Six years in prison failed to dissuade him. Being shot six times failed to dissuade him. Yet, two years ago, when a close friend got killed, Franklin paused to think.
Sooner or later, he realized, his life would lead to one of two outcomes: He’d get killed, or he’d go to prison for the rest of his life. “Which one do I want?” he asked himself. “Neither.”
Last year, 47 people were killed in Englewood, a neighborhood of 31,000. That’s about 30 times the national murder rate. Across the city, 784 were murdered last year, as tallied by the Chicago Tribune. Only during the crime waves of the ’70s and ’90s was the city deadlier.
The violence in Chicago has sparked a national debate.
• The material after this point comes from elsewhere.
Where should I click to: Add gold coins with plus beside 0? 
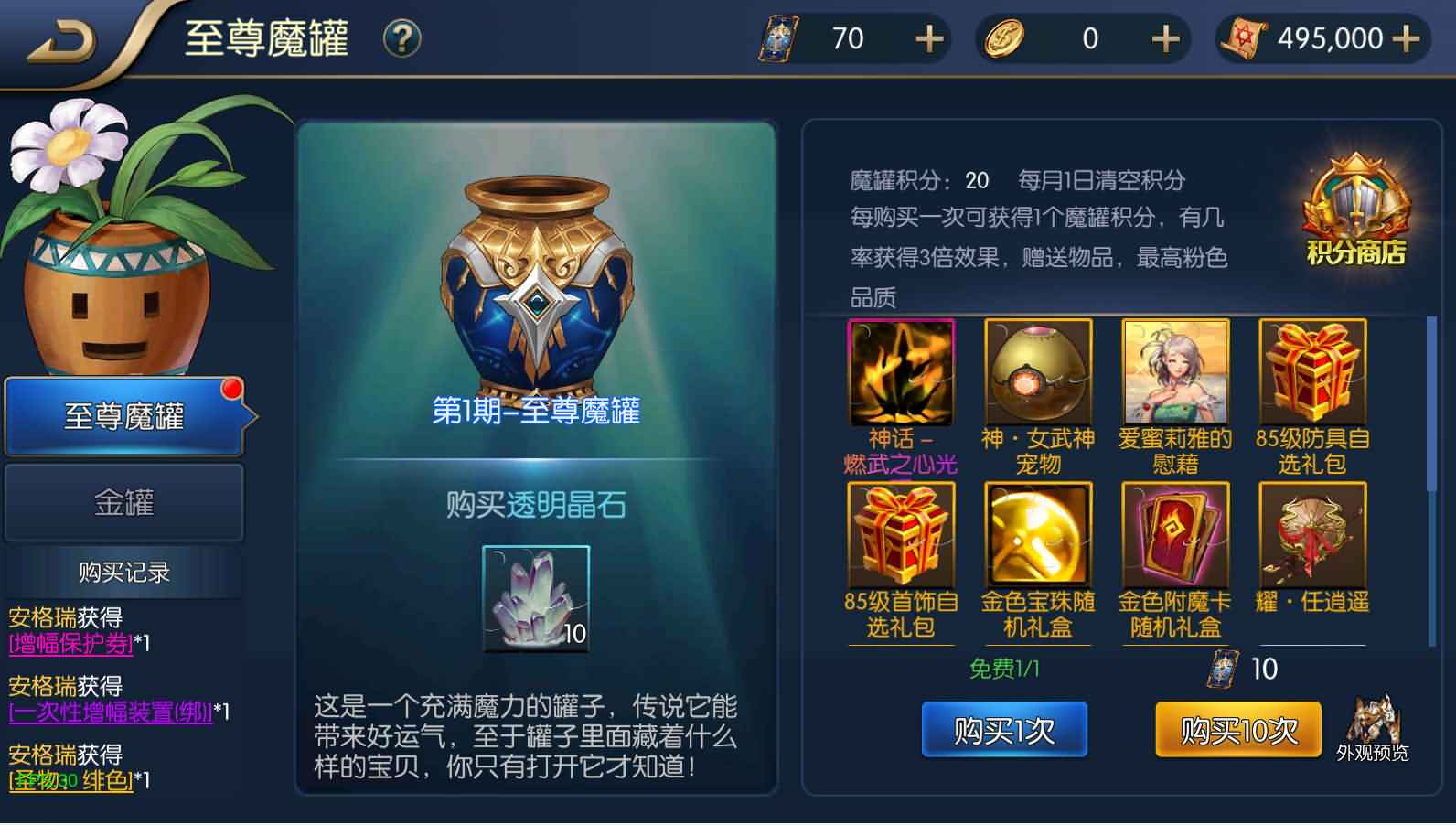coord(1165,39)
President Donald Trump has chipped in too. “If Chicago doesn’t fix the horrible ‘carnage’ going on,” he tweeted on Jan. 25, “I will send in the Feds!”
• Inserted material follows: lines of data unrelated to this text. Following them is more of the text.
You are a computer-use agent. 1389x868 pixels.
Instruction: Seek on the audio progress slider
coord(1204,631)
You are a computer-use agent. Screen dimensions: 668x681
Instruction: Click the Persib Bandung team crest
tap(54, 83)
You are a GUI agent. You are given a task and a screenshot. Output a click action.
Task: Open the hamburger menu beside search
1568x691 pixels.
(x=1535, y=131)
Epoch Times spoke with over two dozen former gang members, police officers, community activists, engaged citizens, and local youth. They painted a picture of a city embattled by economic and social problems. It’s also clear they haven’t given up on its future.
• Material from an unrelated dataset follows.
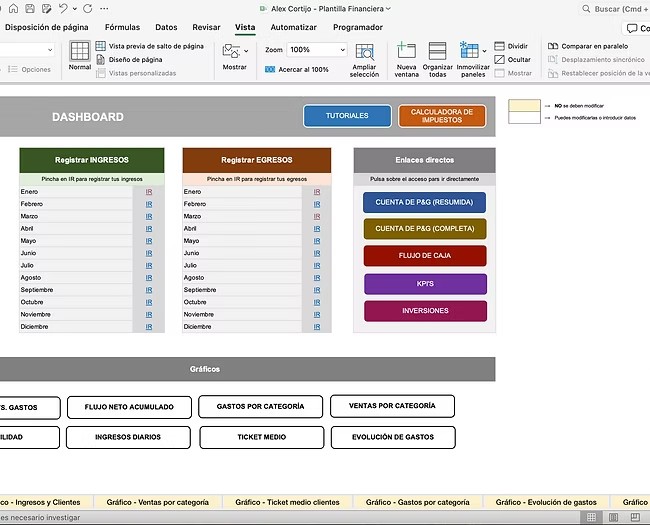Switch to Gráfico - Gastos por categoría sheet
This screenshot has height=525, width=650.
point(417,502)
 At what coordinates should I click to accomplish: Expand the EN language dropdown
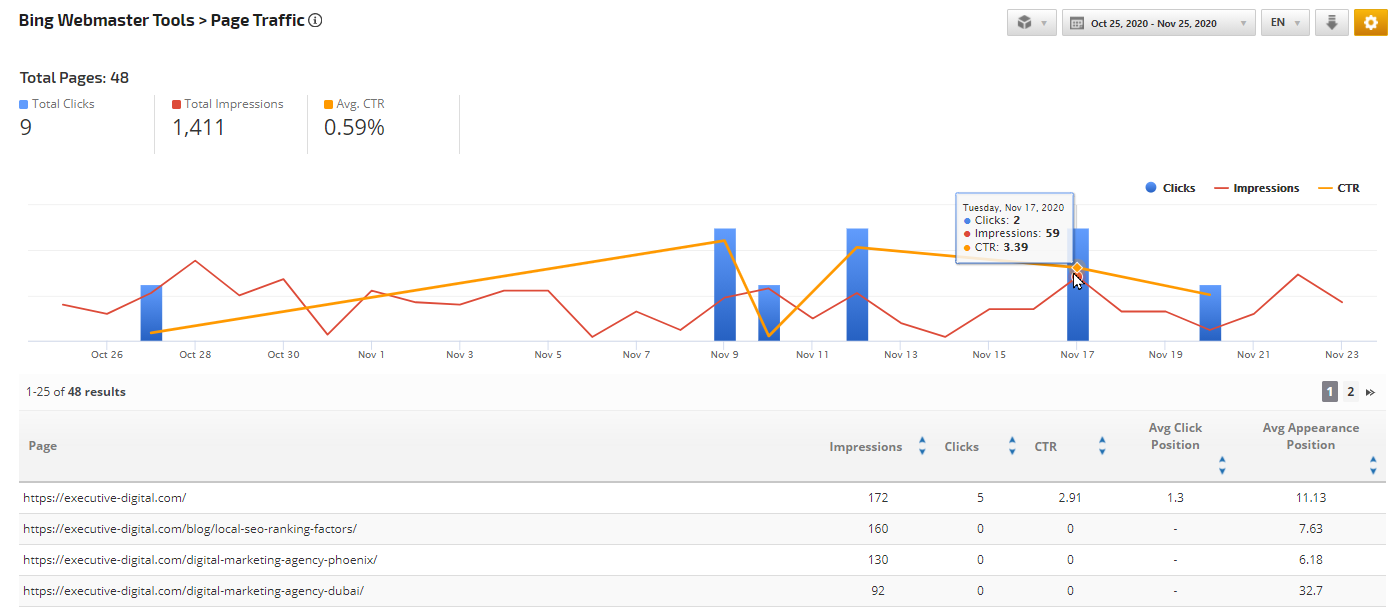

Today’s gangs of Chicago hardly resemble the gangs of the ’60s, ’70s, or even ’90s. Some of the gangs, back in the 1950s, didn’t start as criminal organizations. Their founders intended them to be community groups formed to help their neighborhoods. Over the years, the groups turned violent and criminal, notably with the proliferation of drugs. But the gangs kept at least some principles: members talked over disputes before resorting to guns, and it was taboo to shoot at cars (as bystanders could be inside). Mothers, grandmothers, and children were off limits.
The gang leaders were often also the gang elders. Smart enough to survive past 30, they had what the gang would call “wisdom.” They could settle disputes and prevent major conflicts, albeit perhaps only to keep the drug trade from harm.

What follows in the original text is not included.